PROBLEM REQUIREMENTS:
Restate all of the entries exactly, dropping any pictures they hold.

MATERIAL FOR THIS TASK:
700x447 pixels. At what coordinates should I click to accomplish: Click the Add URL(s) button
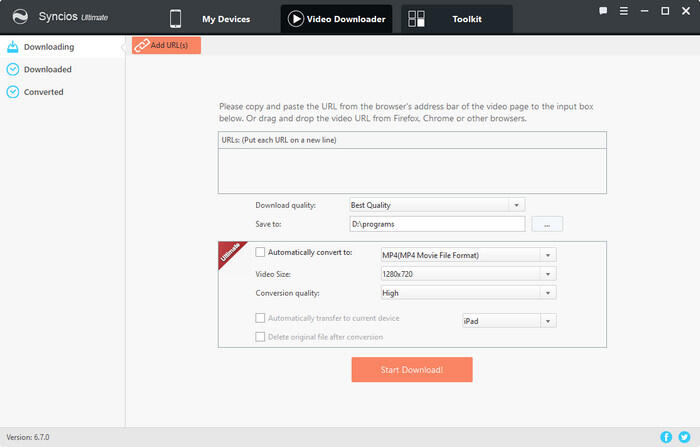(x=167, y=46)
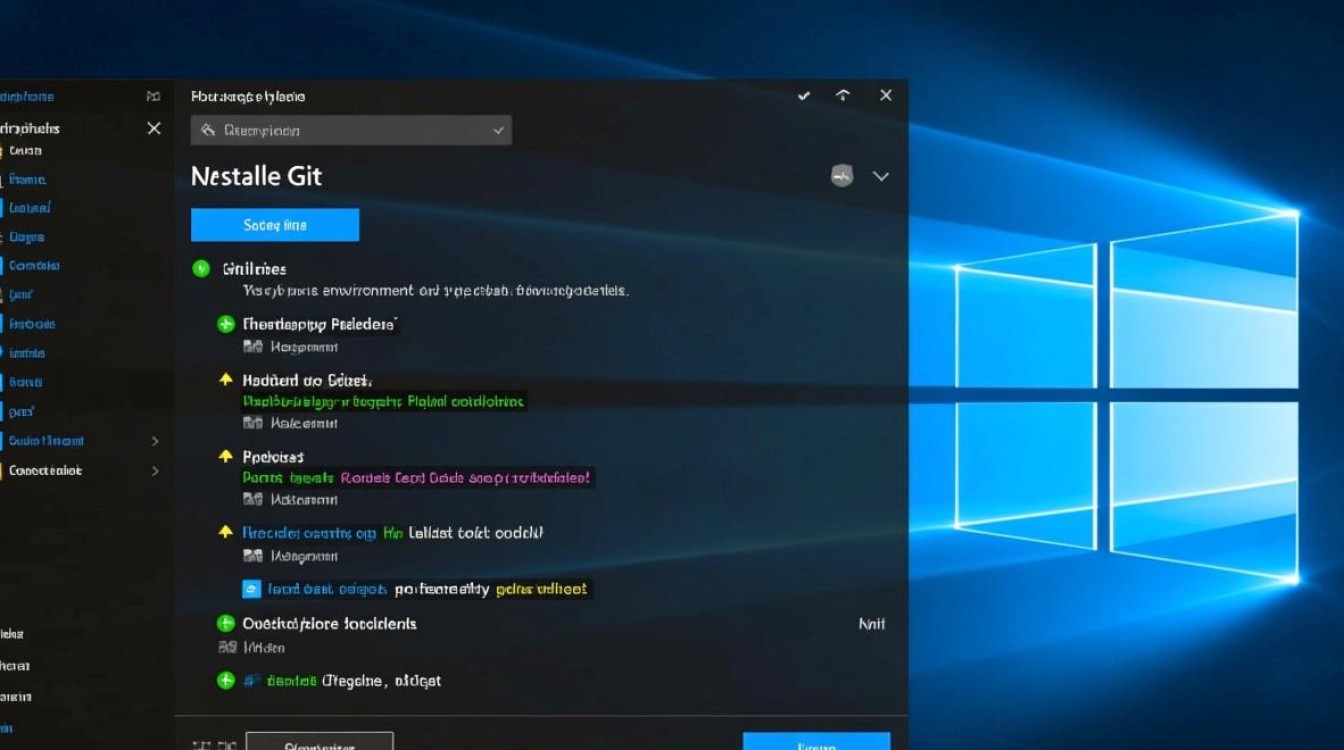The height and width of the screenshot is (750, 1344).
Task: Click the green plus icon beside the Overwrite step
Action: click(224, 623)
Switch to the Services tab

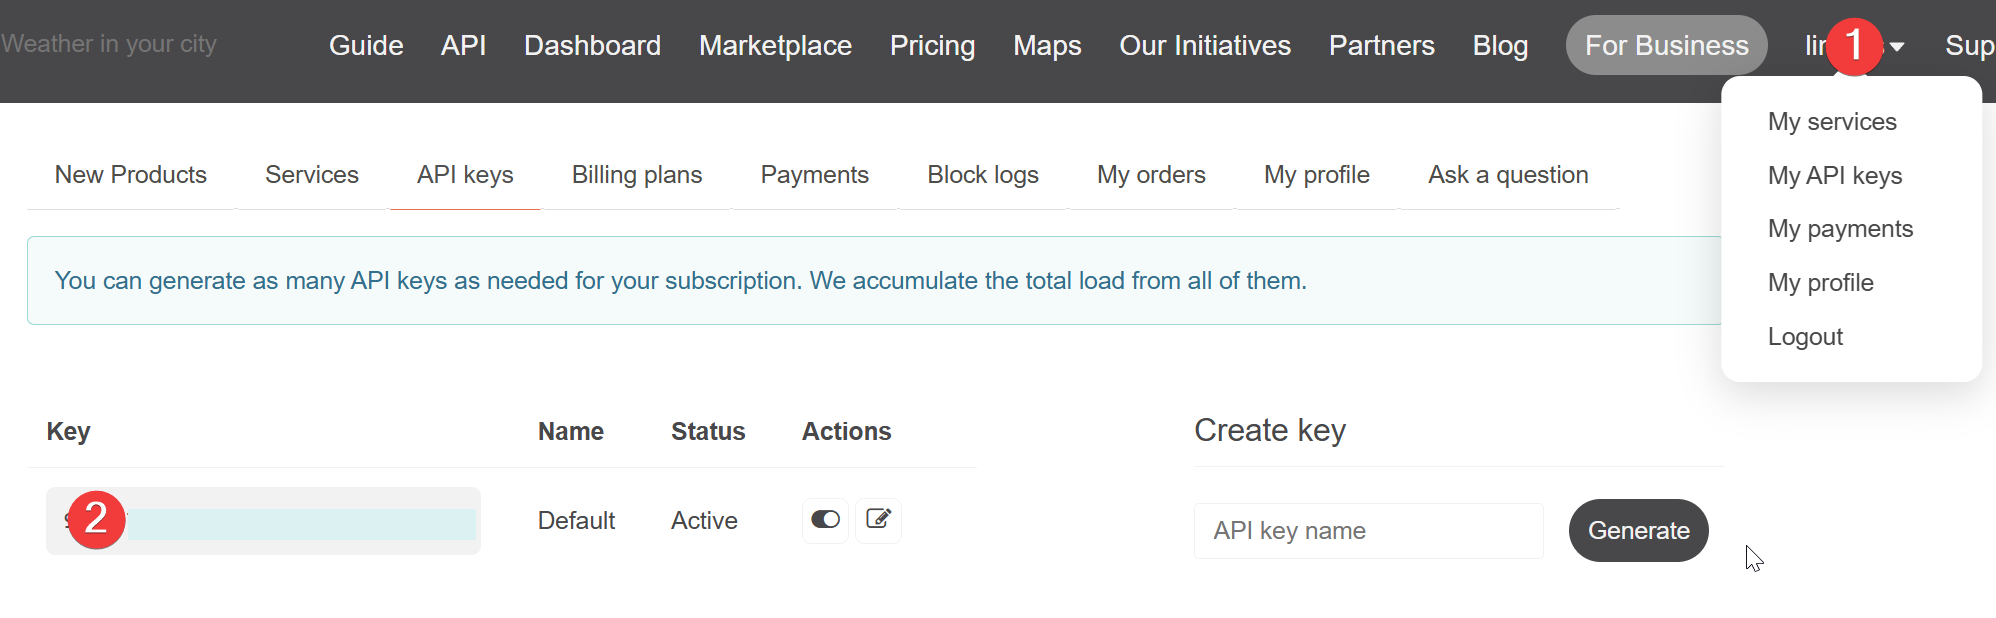(x=312, y=175)
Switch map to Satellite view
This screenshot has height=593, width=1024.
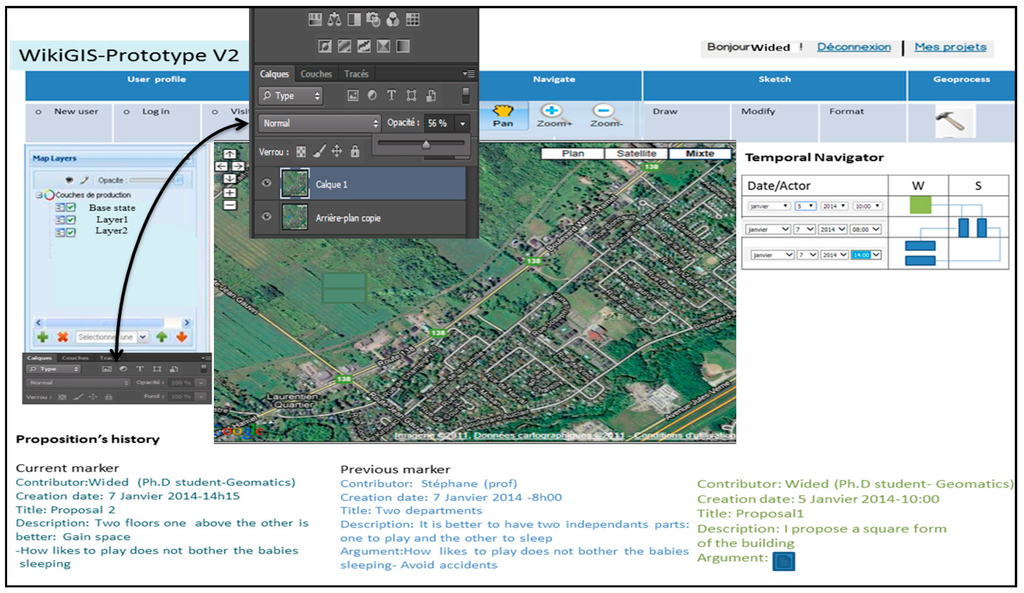point(636,153)
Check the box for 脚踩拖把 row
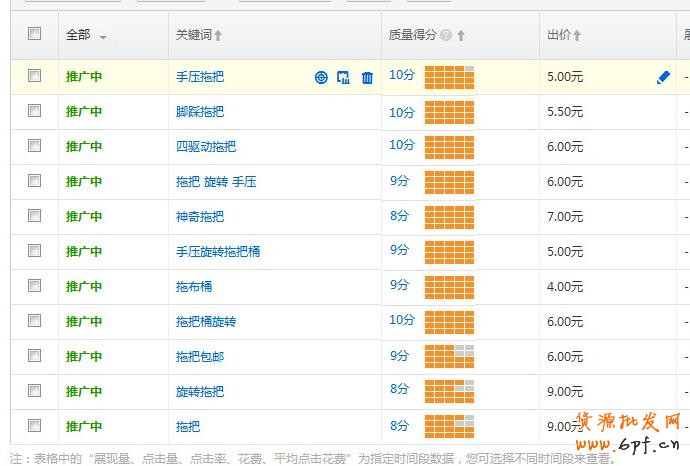The image size is (690, 466). (x=35, y=111)
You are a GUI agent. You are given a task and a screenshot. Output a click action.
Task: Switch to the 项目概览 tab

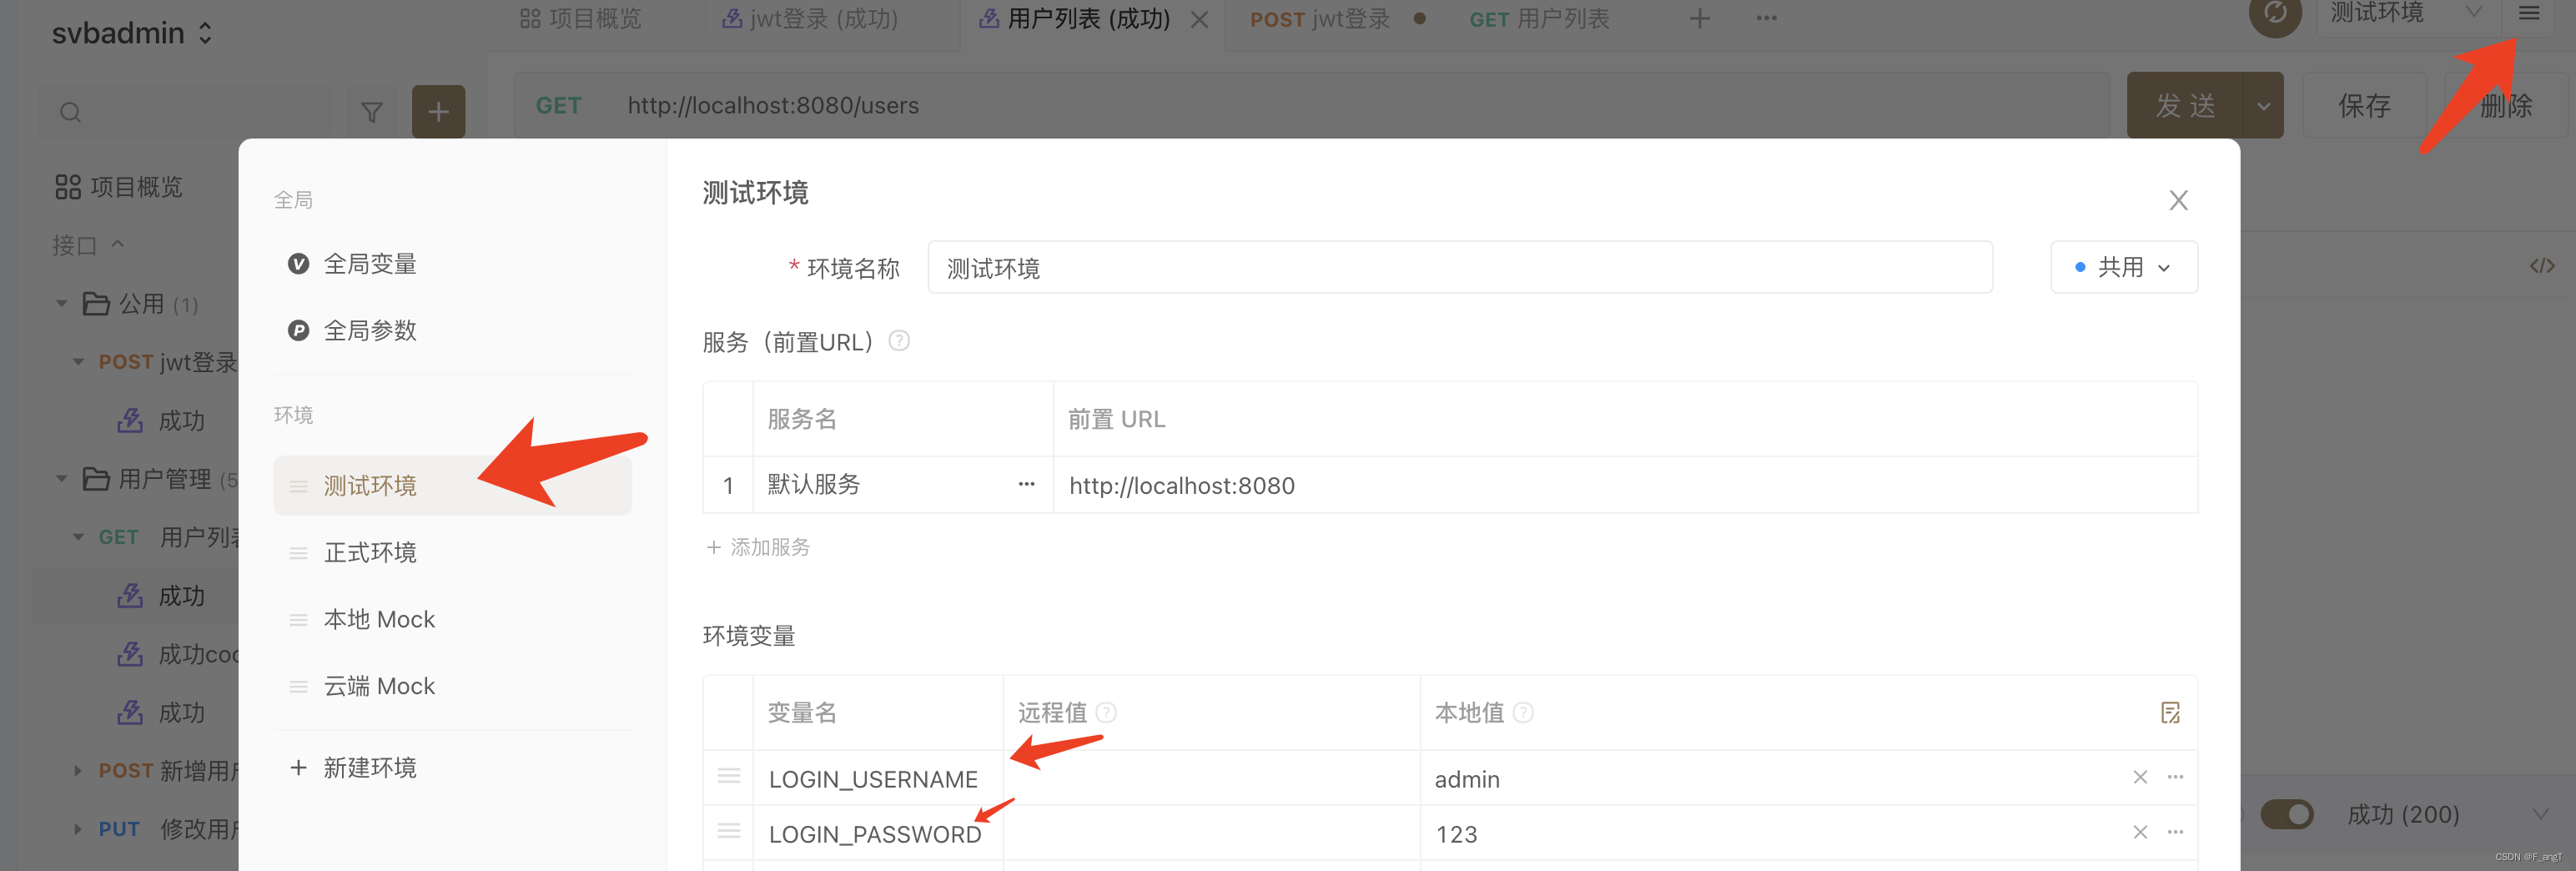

COMPLETED EXERCISE:
700x447 pixels. At what coordinates should I click to accomplish: Click the Add URL(s) button
(x=167, y=46)
The height and width of the screenshot is (750, 1344).
Task: Click the green plus icon beside the Overwrite step
Action: click(224, 623)
Switch to the Services tab

(x=312, y=175)
Switch map to Satellite view
This screenshot has height=593, width=1024.
point(636,153)
Check the box for 脚踩拖把 row
The image size is (690, 466). (x=35, y=111)
You are a GUI agent. You are given a task and a screenshot. Output a click action.
Task: Switch to the 项目概览 tab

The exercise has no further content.